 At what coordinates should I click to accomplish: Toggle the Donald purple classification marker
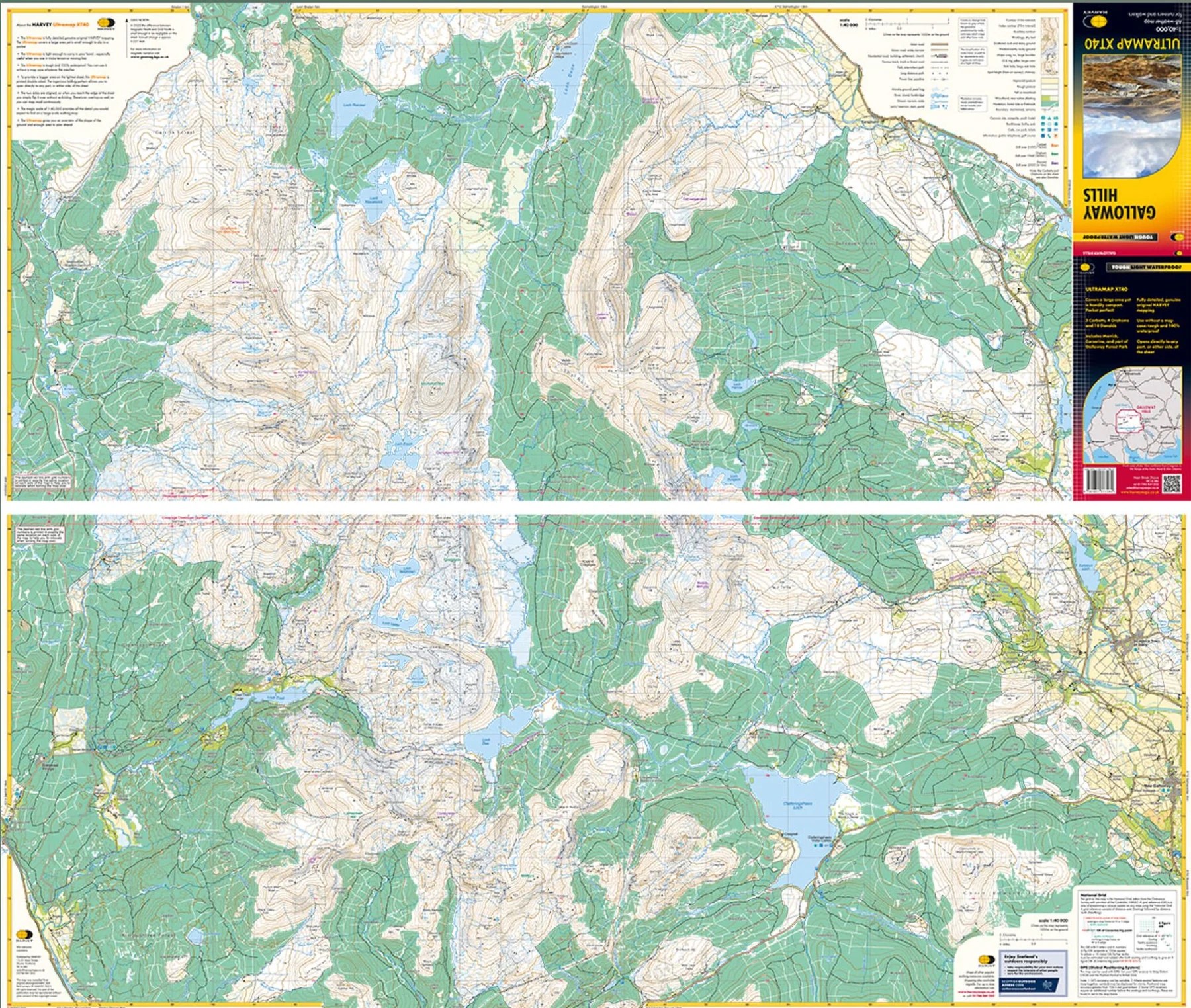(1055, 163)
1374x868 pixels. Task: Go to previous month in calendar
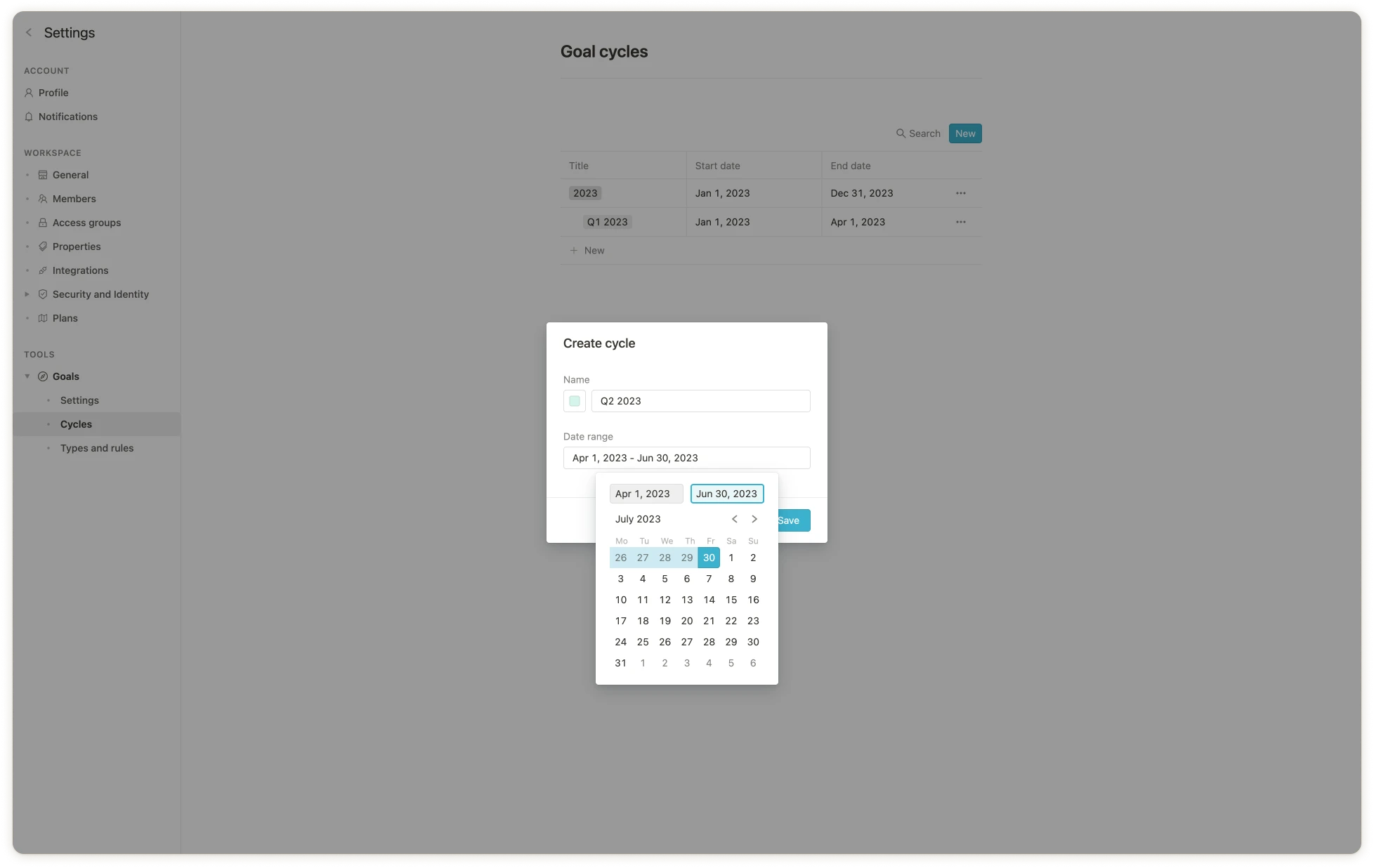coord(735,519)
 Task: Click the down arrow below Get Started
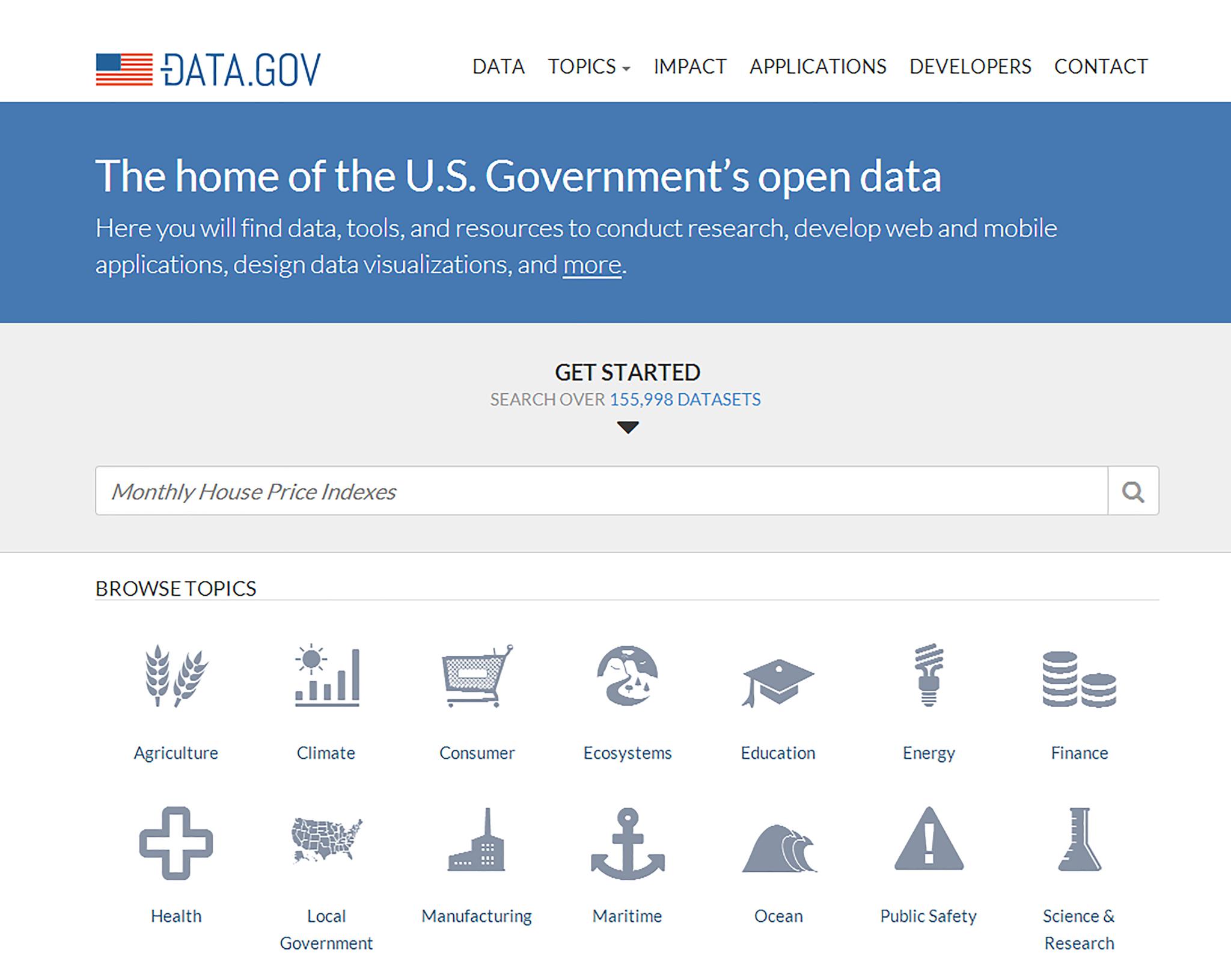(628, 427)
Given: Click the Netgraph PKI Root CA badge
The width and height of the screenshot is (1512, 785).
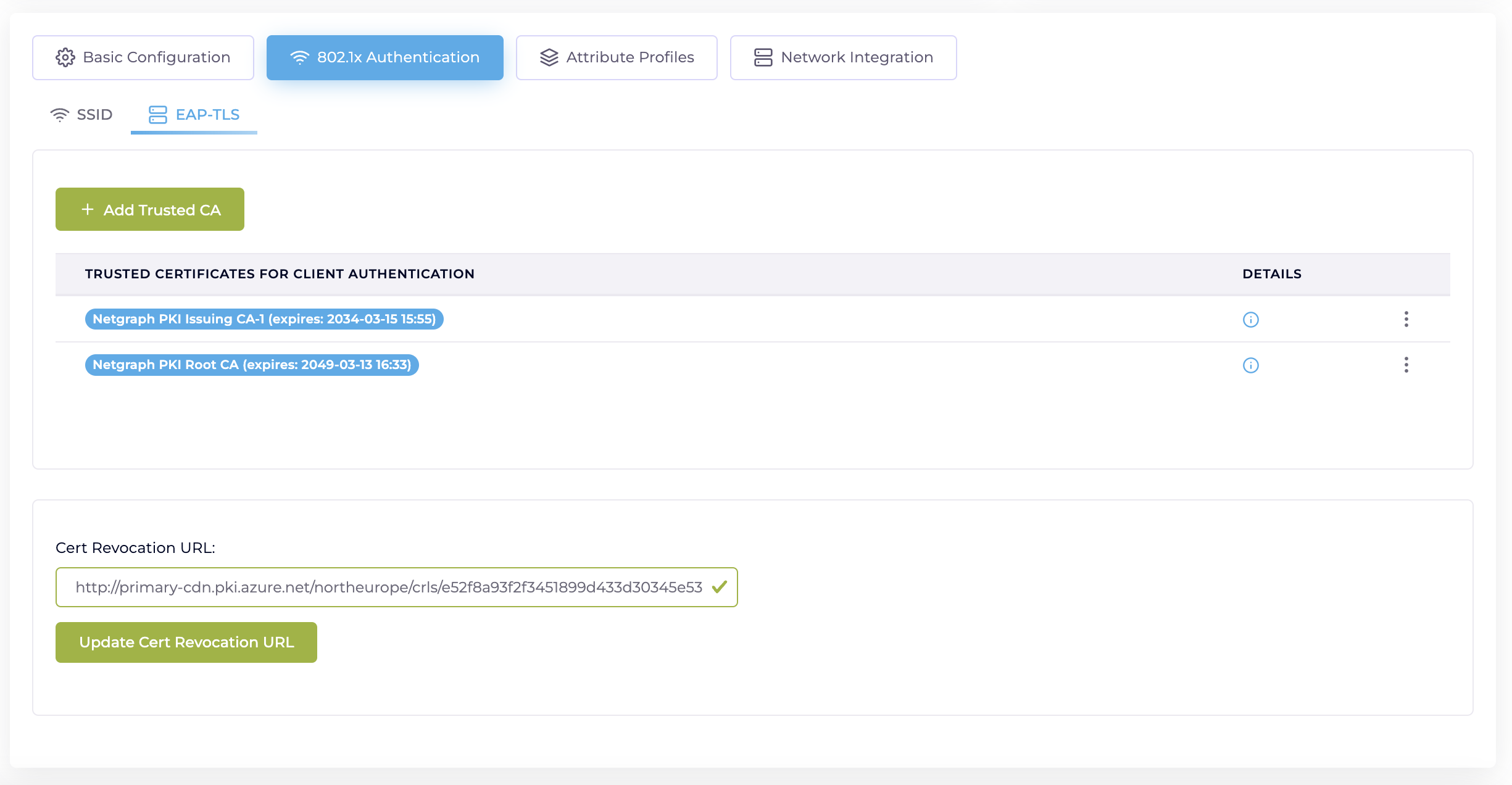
+===+
ACTION ITEM — Leave the pictures out, and copy exactly each line from the one containing "Task: Click the down arrow below Get Started" through the final line of the data.

RESPONSE —
 Task: Click the down arrow below Get Started
(628, 427)
Given: Click the Netgraph PKI Root CA badge
The width and height of the screenshot is (1512, 785).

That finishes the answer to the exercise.